A detailed analysis of the major artificial sweeteners has documented that sucralose, one of the most commonly used artificial sweeteners in the food industry, is poorly absorbed at the intestinal level and directly interacts with gut microbiota, promoting the proliferation of bacteria belonging to the genera Bacteroides and Clostridioides [157]. Simultaneously, this sweetener reduces bacterial metabolism of bile acids, leading to decreased activation of the farnesoid X receptor (FXR) in hepatocytes and contributing to the establishment of an inflammatory state [157].
Studies on murine models have further demonstrated that sucralose, through activation of the TIR3 receptor, induces endoplasmic reticulum stress in the liver, an increase in ROS, and upregulation of genes involved in lipogenesis (such as SREBP1, ChREBP, and others) [158].
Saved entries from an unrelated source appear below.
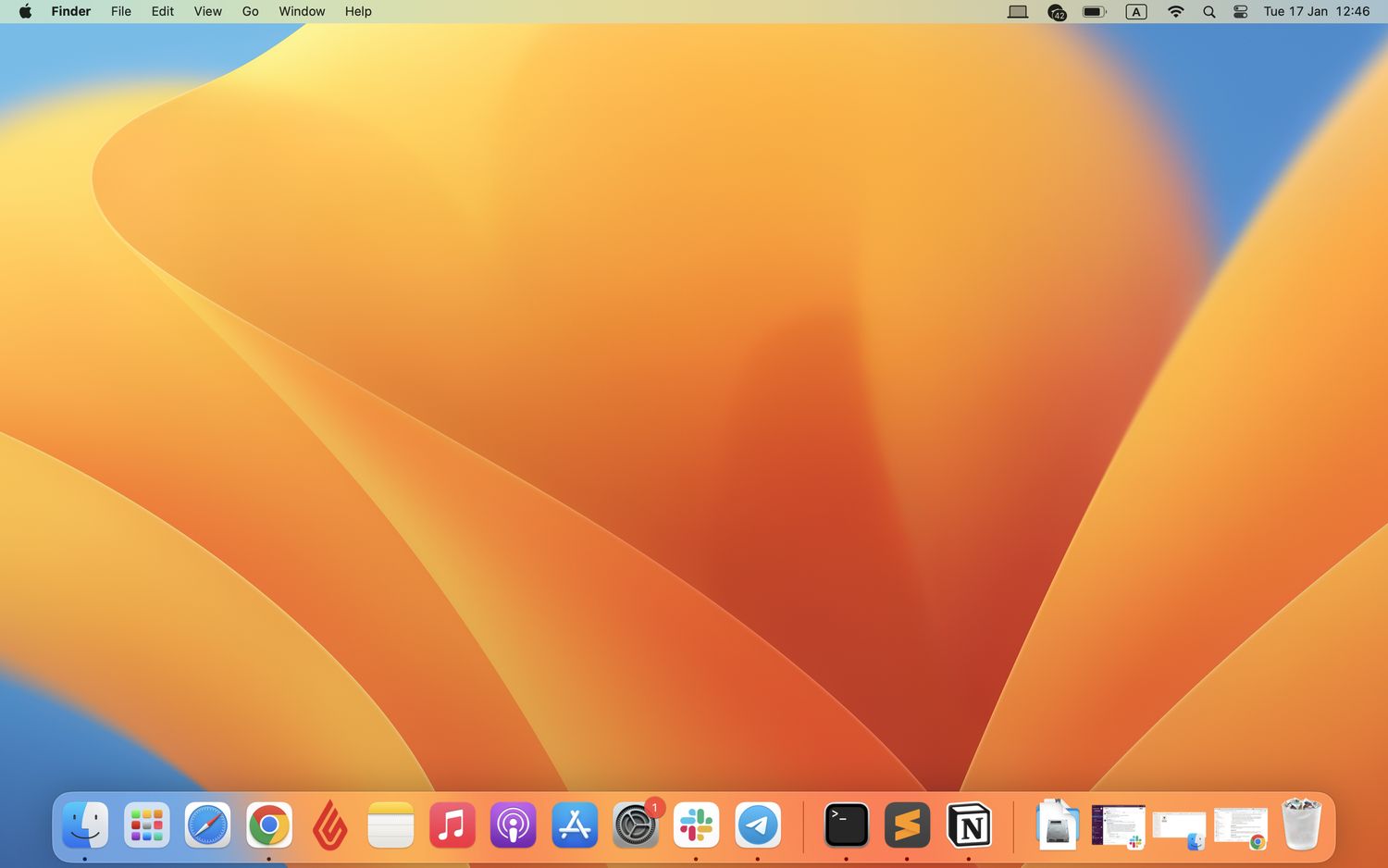The width and height of the screenshot is (1388, 868).
Task: Open the Podcasts app
Action: [x=513, y=825]
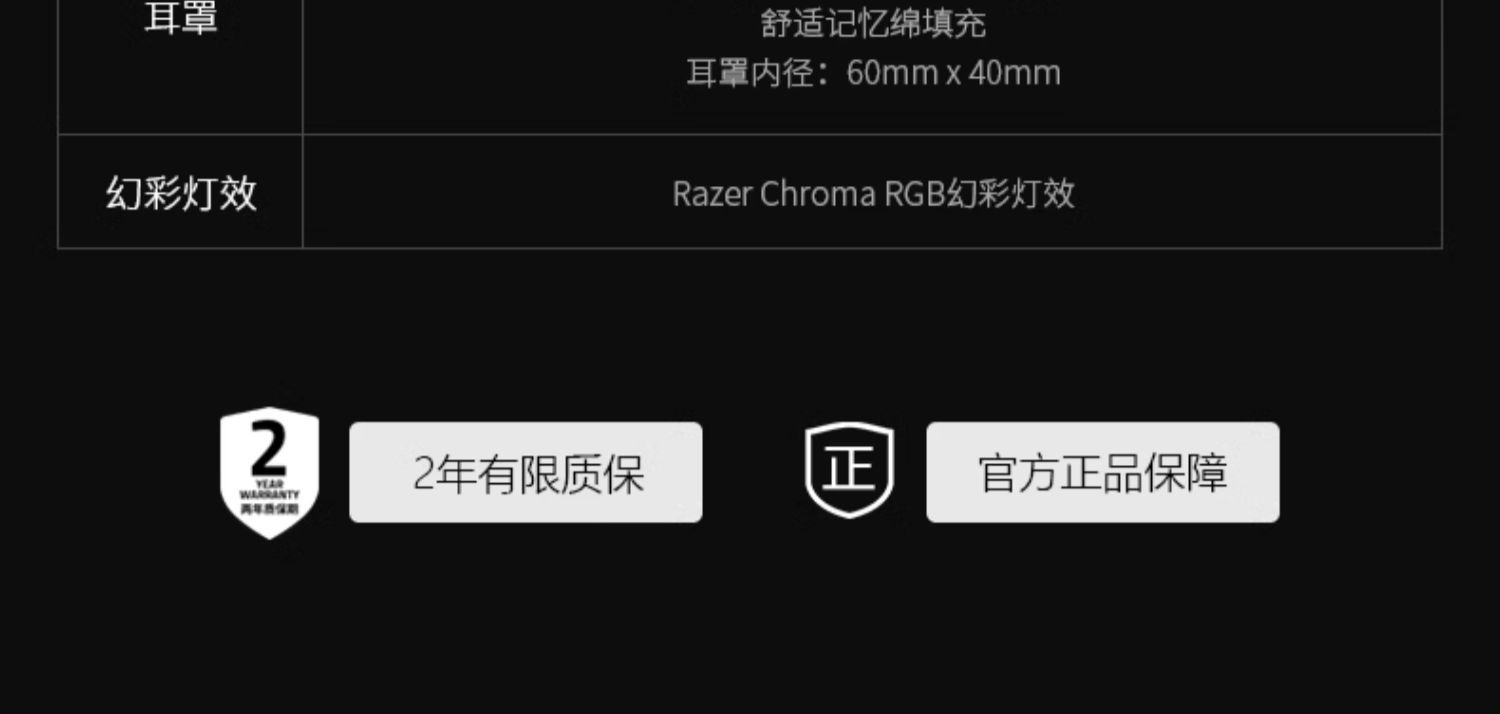The height and width of the screenshot is (714, 1500).
Task: Click RGB in the lighting spec text
Action: pyautogui.click(x=915, y=193)
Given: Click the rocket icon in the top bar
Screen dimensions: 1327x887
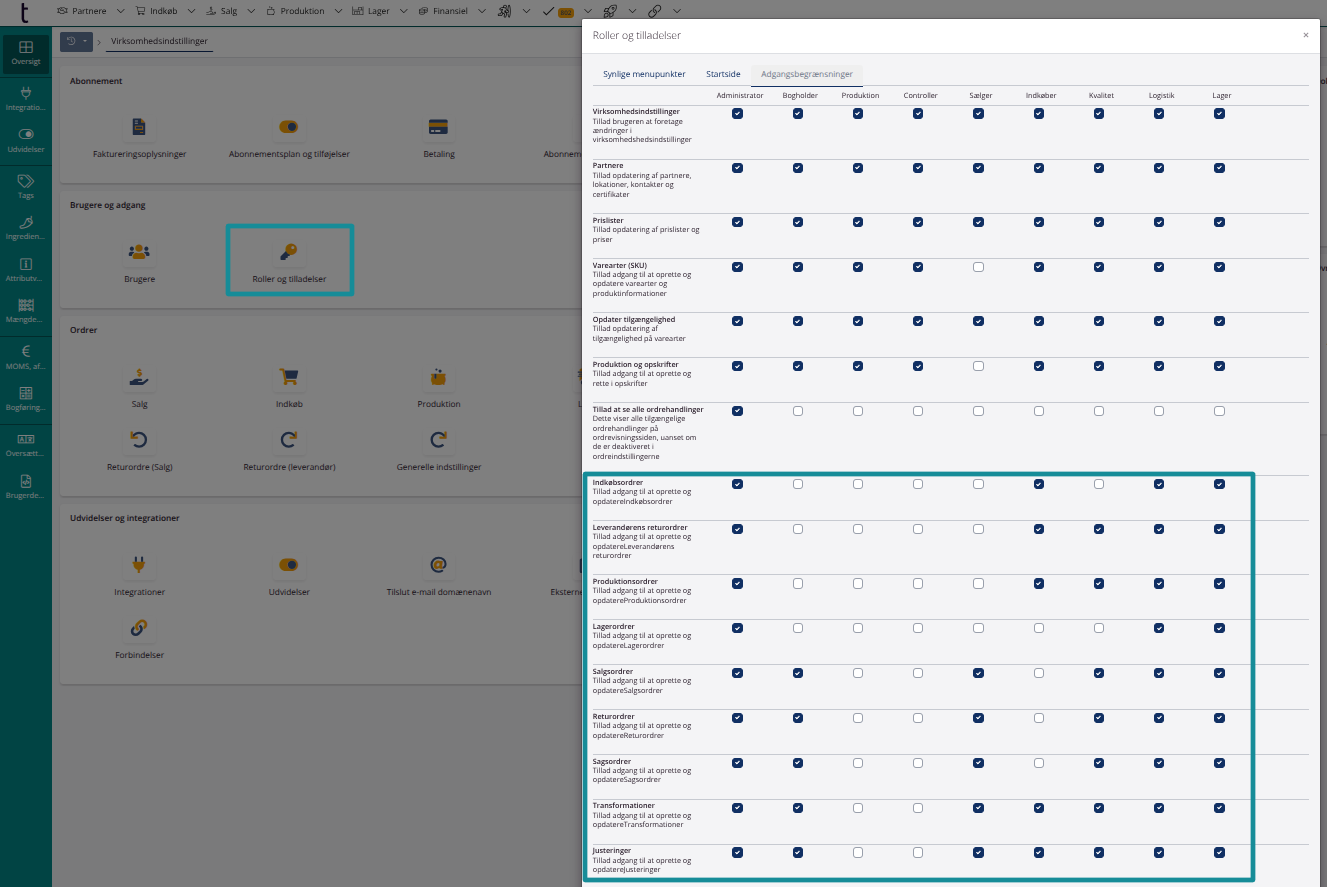Looking at the screenshot, I should click(x=610, y=11).
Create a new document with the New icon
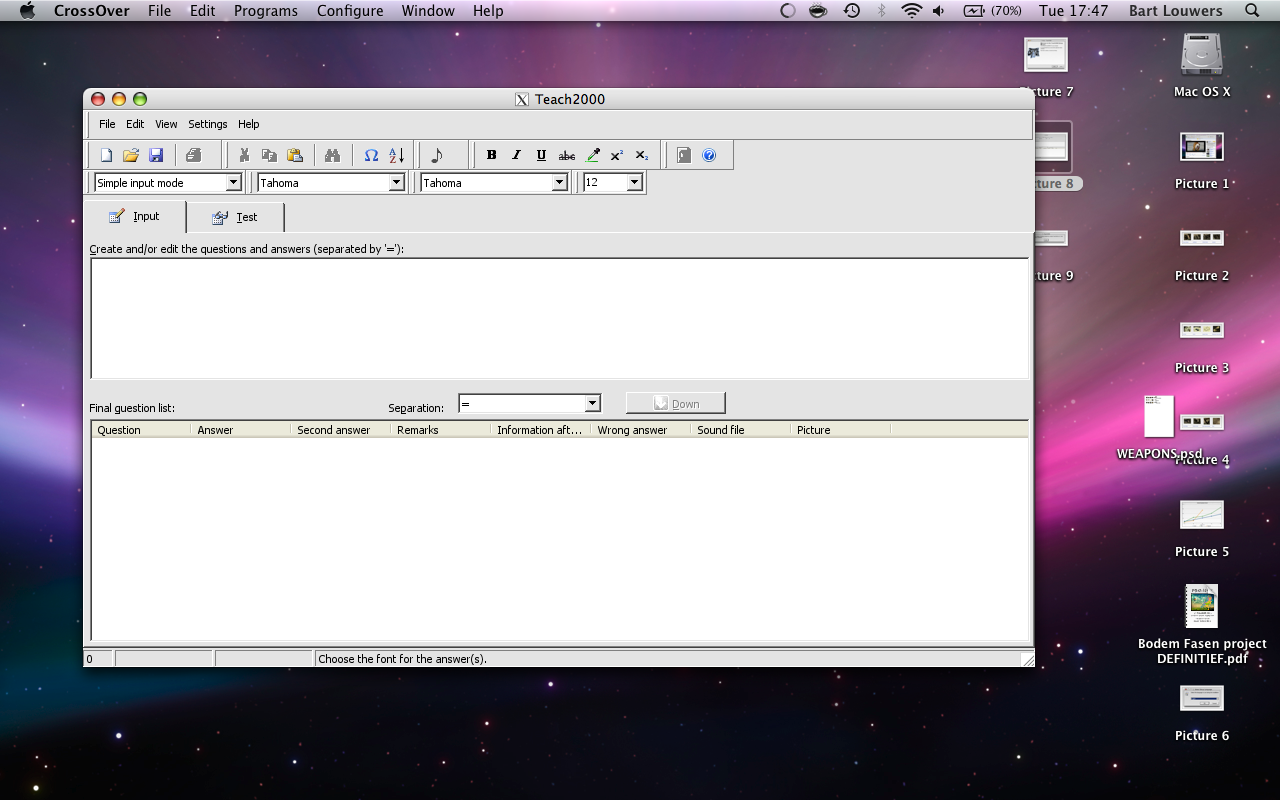This screenshot has width=1280, height=800. (105, 154)
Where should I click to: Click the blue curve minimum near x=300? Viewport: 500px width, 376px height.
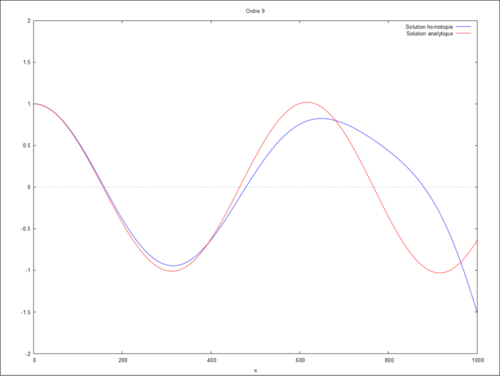pos(173,266)

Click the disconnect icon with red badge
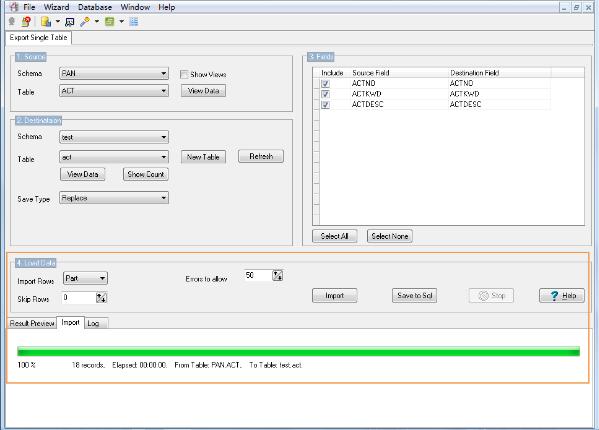(x=26, y=21)
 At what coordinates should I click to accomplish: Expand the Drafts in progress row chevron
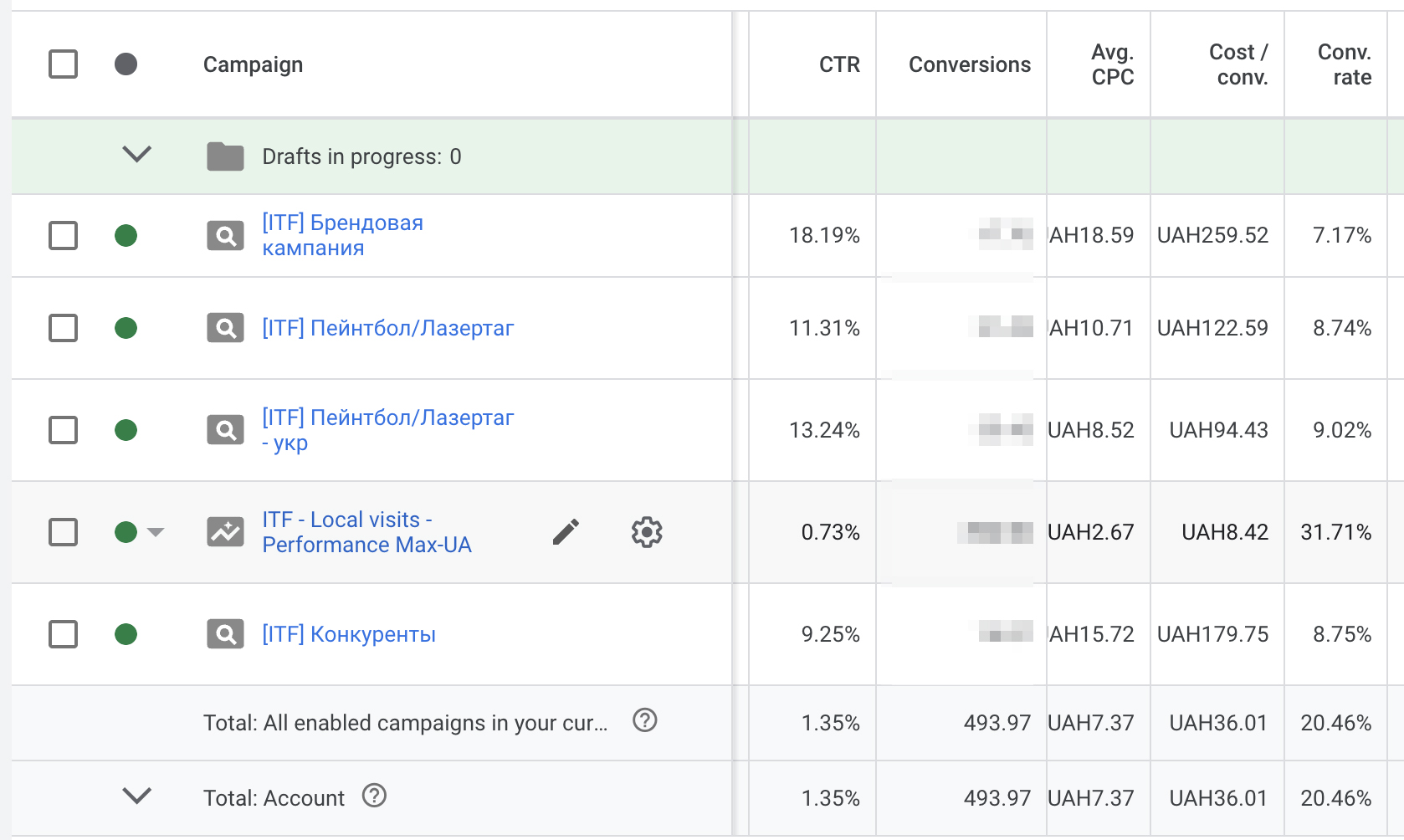tap(136, 155)
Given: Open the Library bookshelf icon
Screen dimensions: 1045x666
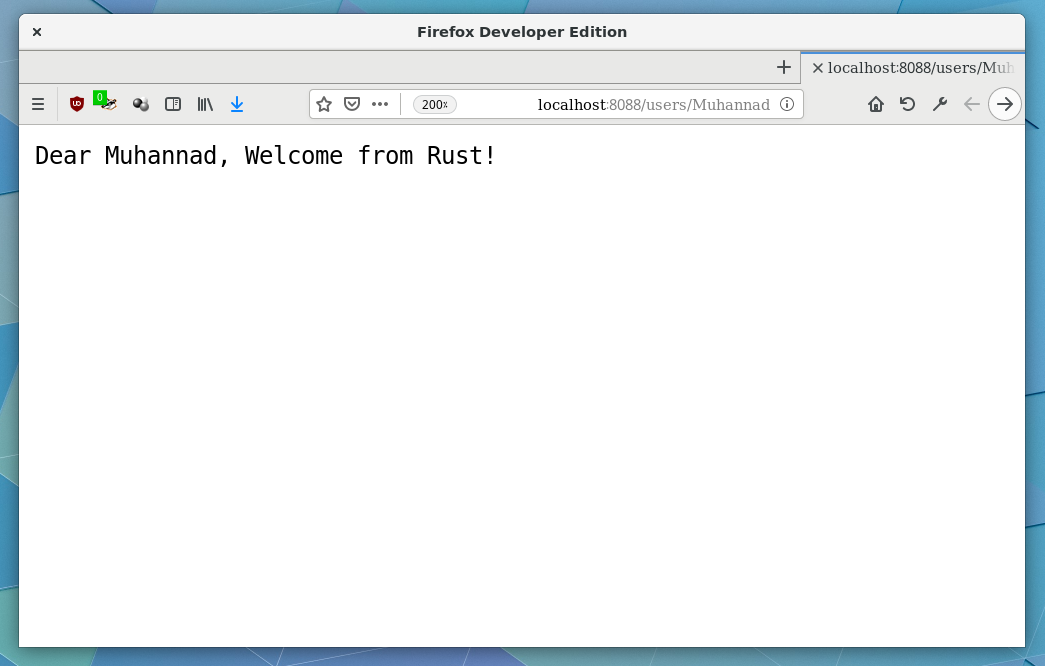Looking at the screenshot, I should pyautogui.click(x=205, y=104).
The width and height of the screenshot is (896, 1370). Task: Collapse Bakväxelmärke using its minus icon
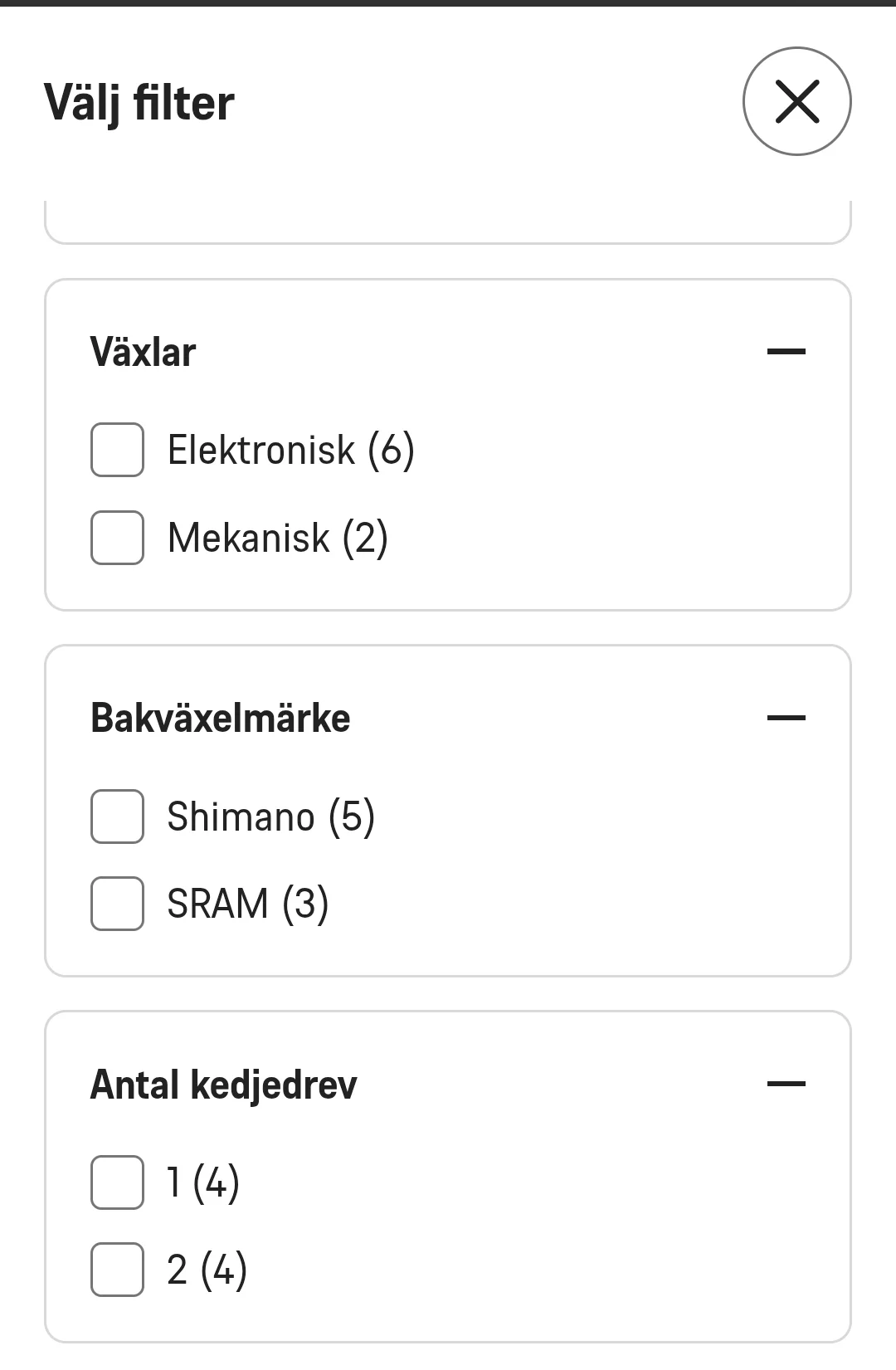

Another well-known artificial sweetener is aspartame. The primary effects associated with this sweetener are inflammatory, including activation of the NLRP3 inflammasome, reduction in antioxidant molecule availability (such as glutathione), and increased extracellular matrix deposition in the liver with the increase in plasma ALT activity as [159,160].
It remains unclear whether long-term artificial sweetener consumption plays a role in carcinogenesis [161].
Overall, while artificial sweeteners are commonly used as an alternative to counteract the negative effects of excessive simple sugar consumption, the current literature suggests that these products may themselves act through similar pathogenic mechanisms, contributing to significant hepatic and systemic manifestations.
8. Conclusions
In conclusion, significant progress has been made in recent years in understanding the preclinical and clinical relationships between simple sugars and liver diseases. The available evidence supports a robust causal link between the intake of simple sugars, their metabolic pathways, and the activation of mechanisms contributing to liver injury and, consequently, to the development of chronic liver diseases of varying severity.
An important aspect to consider is that the effects of simple sugars on the liver result not only from direct mechanisms, but also from complex intracellular processes involving multiple organ systems. The impact of simple sugars should, therefore, be regarded as systemic, with a central role played by adipose tissue, the immune system, the central nervous system, the gut, and the intestinal microbiota.
With regard to liver diseases, certain associations between simple sugar intake and disease onset still require further investigation and characterization through translational studies, in order to elucidate the precise mechanisms underlying clinical observations (e.g., in the context of liver cirrhosis and HCC).
Among the objectives of future research, beyond the identification of novel molecular and microbial therapeutic targets (such as probiotics and prebiotics), it would be valuable to determine, with reasonable accuracy, the “safe” intake threshold for each type of simple sugar in relation to specific clinical conditions, in alignment with the principles of personalized and precision medicine.